Macam-macam PCR :

1. Real-Time PCR / RT-PCR / quantitative PCR / qPCR

 Real-Time PCR / qPCR  atau disebut quantitive PCR adalah metode
amplifikasi DNA yang melibatkan proses kuantifikasi DNA hasil PCR secara
langsung untuk menegetahui konsentrasinya.
 PCR konvensional biasanya menggunakan elektroforesis gel agarosa untuk
memvisualisasikan produk PCR, sedangkan qPCR sudah secara langsung
difasilitasi analisis produk PCR yang real time saat fase eksponensial reaksi. 
 Prinsip utama Real-Time PCR adalah menggunakan biomarker berupa
pewarna fluorescent untuk memberi pelabelan pada oligonukleotida yang akan
ditambahkan pada reaksi. 
 Konsentrasi produk hasil PCR berupa pita DNA ditampilkan berupa grafik
pada layar komputer sebagai dasar analisis.
 qPCR diaplikasikan dalam studi genotiping dan kuantifikasi
patogen, microRNA, deteksi kanker, rapid-test bakteri dan virus, dan deteksi
organisme yang direkayasa (GMO).

2. Reverse-Transcriptase PCR (RT-PCR)

 Teknik dasar yang digunakan dalam Reverse-Transcriptase PCR (RT-

PCR) adalah modifikasi dari PCR konvensional.
 Molekul RNA sebagai template dikonvermasi menjadi DNA komplementer
(cDNA) sebelum diperbanyak (amplifikasi).
 Konversi RNA menjadi cDNA digenerasi menggunakan enzim reverse
transcriptase, sehingga dapat menjadi template reaksi.
 RT-PCR  biasa digunakan dalam metode penelitian penyisipan gen, diagnosa
penyakit yang berhubungan dengan virus RNA dan kanker.
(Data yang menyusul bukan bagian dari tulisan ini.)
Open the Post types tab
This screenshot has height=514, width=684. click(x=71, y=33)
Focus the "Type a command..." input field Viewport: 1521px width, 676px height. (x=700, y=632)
3. Reverse-Transcriptase Real-Time PCR (RT-qPCR)

RT-qPCR secara teknis adalah gabungan dari kedua metode RT-
PCR dan qPCR yang melakukan konversi RNA ke cDNA sekaligus melakukan
kuantifikasi produk.

4. Nested PCR
 Nested PCR merupakan modifikasi dari teknik PCR untuk meningkatkan
spesifisitas untuk memperoleh produk yang spesifik.
 Modifikasi dilakukan dalam penggunaan primer saat reaksi. Pada teknik
konvensional hanya digunakan 1 pasang primer, namun pada nested
PCR menggunakan 2 pasang primer berbeda (A dan B) serta melibatkan 2
tahap reaksi amplifikasi.
 Reaksi pertama, sepasang primer pertama (A) akan mengamplifikasi DNA
template diluar dari fragmen target dalam jumlah yang besar.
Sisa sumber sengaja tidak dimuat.